The Primary Grades Those first three years of school are full of challenges. Here’s how to help your child make the grade, and what to do when he doesn’t.

When you look at what children learn in grades one, two and three, it’s really quite remarkable. Priscilla Vale, author of The On/Off Switch for Learning says the primary school years are full of achievements and milestones. The basics of reading, writing and mathematics are all covered and that means “the big challenges are to learn and understand symbols such as letters which are symbols for sounds. (Children need) to learn to be comfortable with symbols. This is the primary job of early formal academics.”

Vale says parents and children can partake in home activities to help support the learning that takes place in the classroom. “One of the greatest things a parent can do to reinforce understanding of symbols is to read about and talk about with a child what is in a book and on a page, to point to the pictures and talk about them, and to invest pictures and words with emotional connotations (such as) joy and excitement.”

Of course the first few years of school are a big step for any children to adjust to not only academically, but emotionally and socially.
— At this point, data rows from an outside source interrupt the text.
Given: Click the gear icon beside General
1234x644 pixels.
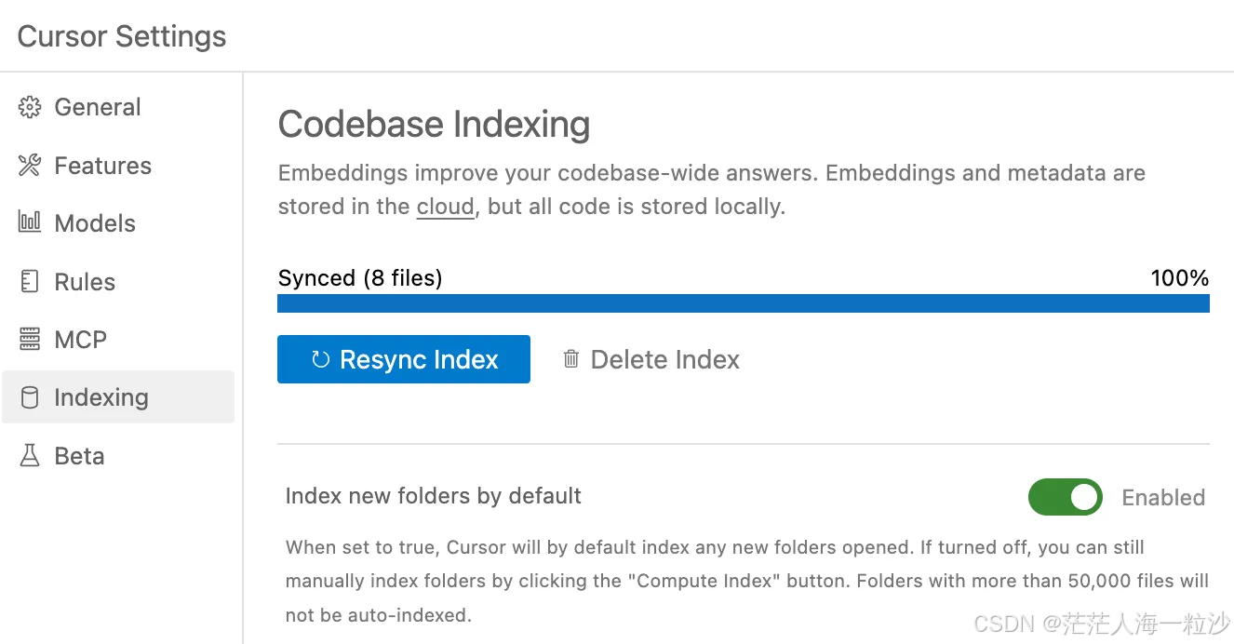Looking at the screenshot, I should pyautogui.click(x=30, y=107).
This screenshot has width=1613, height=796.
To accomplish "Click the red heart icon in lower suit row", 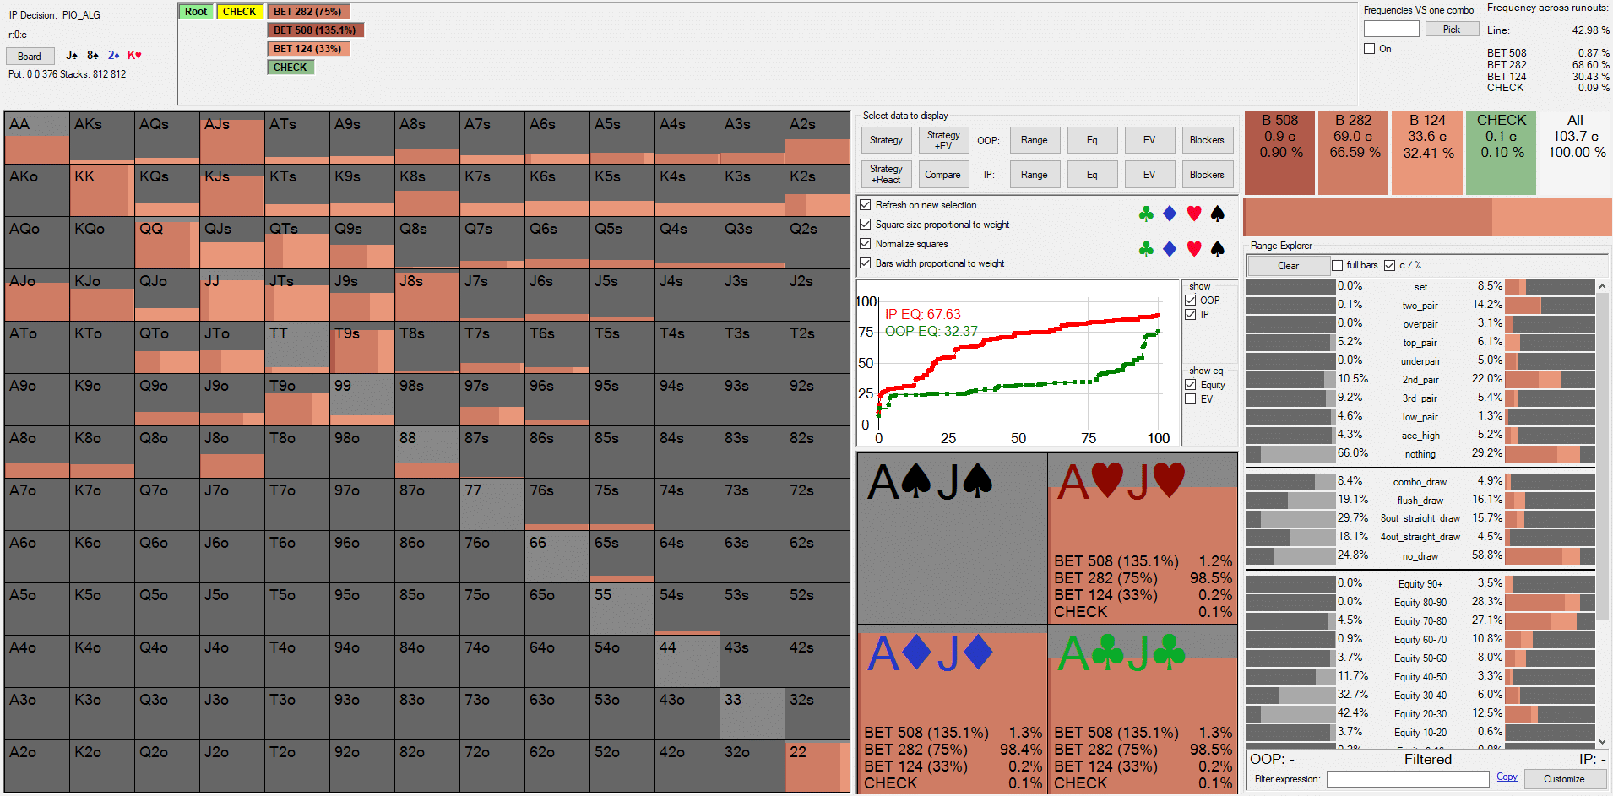I will (1193, 248).
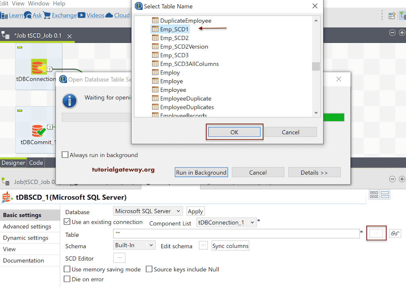Open the SCD Editor ellipsis button
This screenshot has height=287, width=406.
coord(119,258)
Like any new challenge in life sometimes things don't go quite as smoothly as you'd hoped. Professor of Education, Dr. Margie Mayfield points out that “children who won't talk about what's going on, are reluctant to go to school, who don't seem to talk about any friends at school” may be experiencing some trouble adjusting. If this is the case with your child then Professor Mayfield says your first line of contact should be the teacher who is likely “very good about flagging potential problems, particularly if parents raise the issue.”

Fortunately most schools are well equipped to help the child who is having difficulty says Mayfield. “I think your best ally when children are having problems, is the school. Schools are set up to deal with problems. I think it's important to realize that not every child has an easy task of adjusting to school and getting off to a good start, and that there are provisions to help children. The important thing is to address the issue because prevention or early intervention is always much better than waiting until it becomes a crisis in five, six, seven or twenty years.”